FX業者を登録制にする法律について
■顧客の適合性
現在ホットな話題なので、少々触れてみたいと思います。
第一に、顧客の対象として存在するのが、消費者であり、投資家です。何が違うかというと、消費者はこの商品の顧客ではなく、投資家は顧客です。では、消費者から投資家になるためには何が必要かというと、それは投資家としての資格を有しているかという判断であり、一般に「適合性の原則」と呼ばれる概念でくくられます。具体的には、
- 取引する、もしくは購入する金融商品の仕組みを理解できる。
- かかるリスクについて理解できる。
- その人の投資しようとする資金が生活上必要なお金ではない。つまり生活資本として必要で、もしなくなると明日から生きていけなくなるというお金ではない。

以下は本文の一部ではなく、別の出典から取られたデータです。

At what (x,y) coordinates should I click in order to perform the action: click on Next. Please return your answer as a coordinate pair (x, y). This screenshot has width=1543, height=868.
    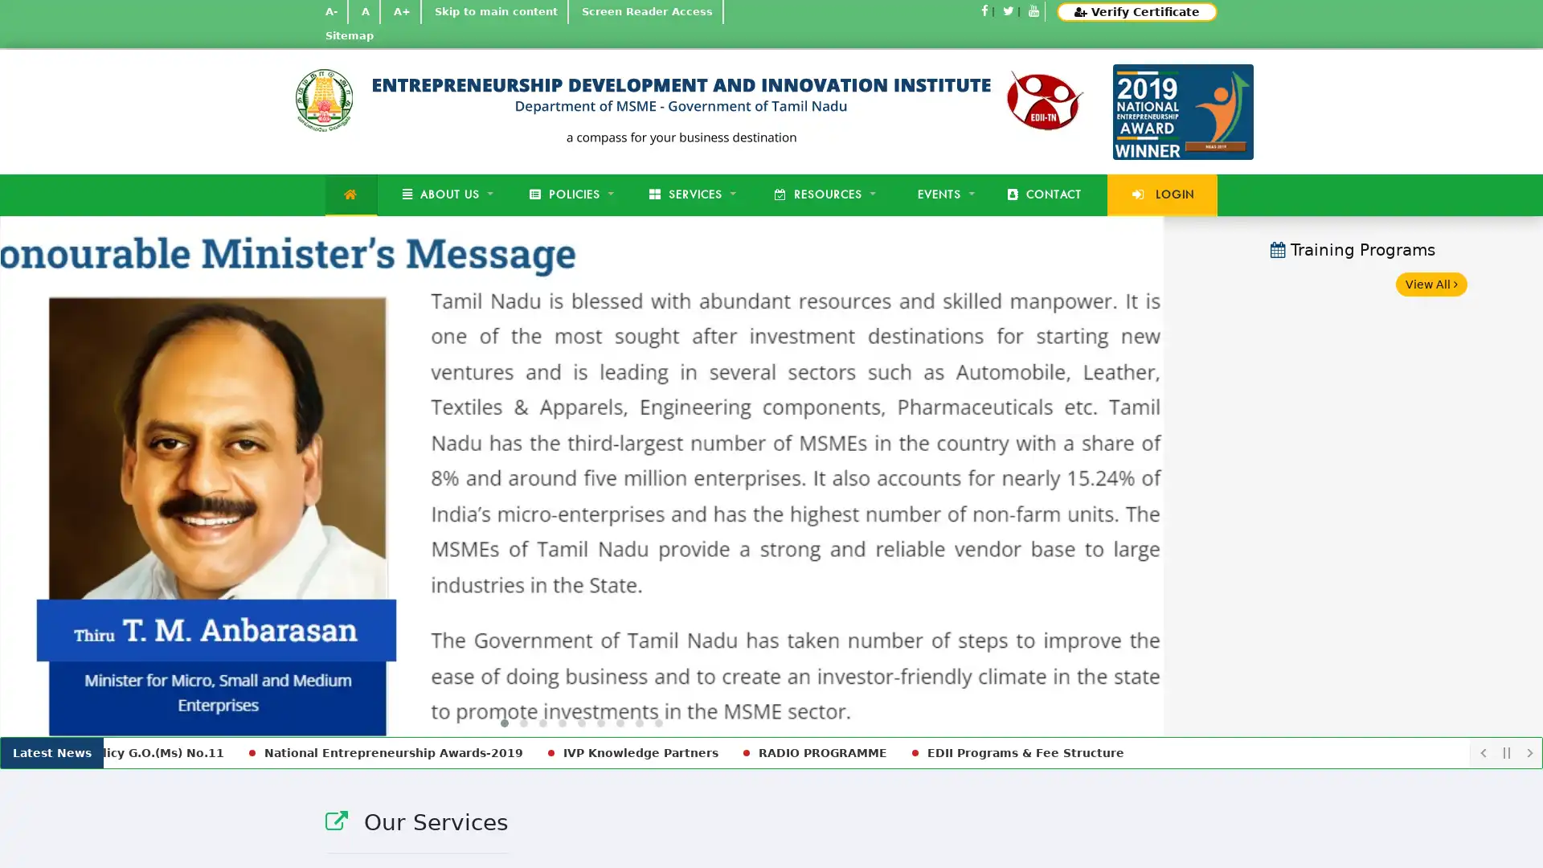
    Looking at the image, I should click on (1129, 459).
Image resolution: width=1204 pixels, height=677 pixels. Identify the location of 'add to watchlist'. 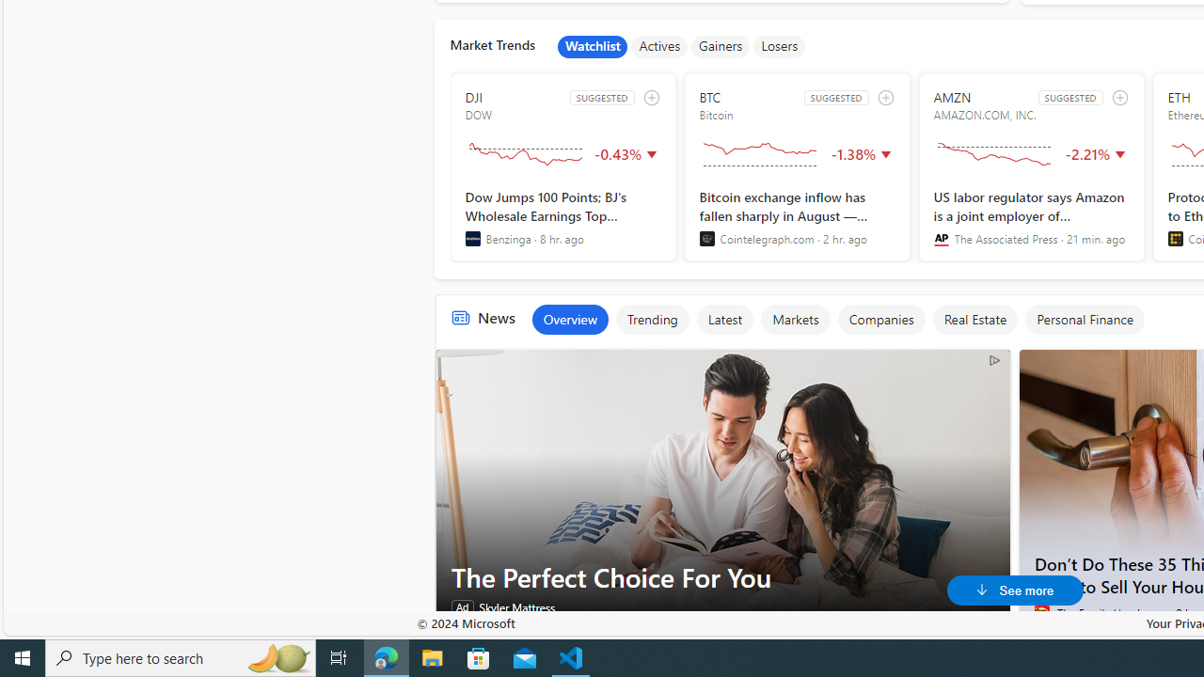
(1120, 98).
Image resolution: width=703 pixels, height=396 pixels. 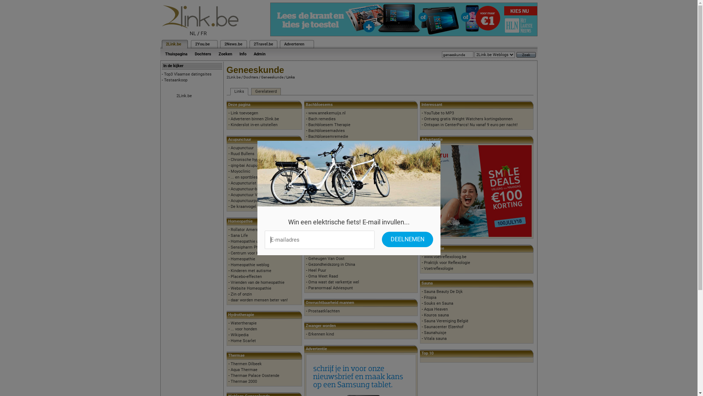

というような条件を満たすということです。これらの是非を判断するのは業者側です。金融審議会でも焦点が当てられた箇所です。実際のところ、個人個人の資質について、金融知識があるかどうか、また金融資産があるかどうかを判断する材料は、お客になろうとする人の自己申告しかない状況で、どこまで業者側が適合性を適格に判断できるかには疑問が残ります。
■業者の適格性
第二に、業者の適格性の問題です。おおまかに以下の条件に整理します。
- 取ろうとする市場リスクに見合った資本を備えているか
- リスクを適格に、必要に応じたタイミングでリアルタイムに把握しうるシステムをもっているか
- リスク管理を行う部署が独立して機能しているか
- 内部に為替の知識・経験を兼ね備えたスタッフを配しているか
- 営業上、顧客の適合性の判断が管理されているか
- 法令遵守のための専門スタッフを擁しているか
1)については、自己資本規制比率の問題に集約されるのですが、細かくは市場リスク、取引先リスク、基礎リスクと分類されます。なかでも、市場リスクの計算に関しては、法律(内閣令)の条文が明確な定義を、実例をあげて示していない分、読み手の解釈にゆだねられる部分が多く、実際いくつかの同業者の計算方法を聞いて見ると、各社まちまちであるケースが散見されます。
ひとつだけ一番多い問題点を挙げれば、市場リスクを計算する上で、法律の表記上「通貨」と記載されるものはあくまでも「通貨」であり「通貨ペア」ではないということです。通貨ごとの価値はバランスシートに載りますが、通貨ペアとしての価値はバランスシートに載りません。たとえば、ユーロドルで10万を1.2250でロングであれば、通貨ごとの持ち高は、EUR100,000ロングとUSD122,500ショートの2つに分割されます。
また、通貨の市場リスクは何もオープンポジションにだけあるのではなく、現金として実現したものについても存在し、その現金化した外貨の「ポジション」は、「資産サイドの外貨持高マイナス負債サイドの外貨持高」で計算される分になります。これは、条文に明記されています。この点が曖昧に処理されているケースが見受けられます。結果として通貨ペアで見るという計算でもOKということになるかもしれません。しかし、そうである場合、実際にバランスシートに落とし込まれた外貨ポジションが会社として把握できずに、その分の外貨の値洗い分が計上されないとなると、会計上の問題が発生することになりますし、しいてはその会社の損益が100%把握しきれていないということになります。
こういう問題を理解するためには、外貨を経理処理する上での知識がないと簡単にできるものではありません。普通国内で外貨を経理処理する場合は取得原価(簿価)で半年に一回だけ値洗いをして「外貨評価損益」として計上するパターンが多いのですが、現在検討されている法律の方向性を考えると、これを日々値洗いして計上しなければならなくなります。そうなると手作業による仕訳では追いつかなくなるので、システム上の対応が必要になります。そうなると、必要な専門知識としては、(外貨の)会計、経理、システム開発が係わってくることになります。
こうしたノウハウを持っている人は簡単に見つからないところにこれからの業界の苦労が予期されます。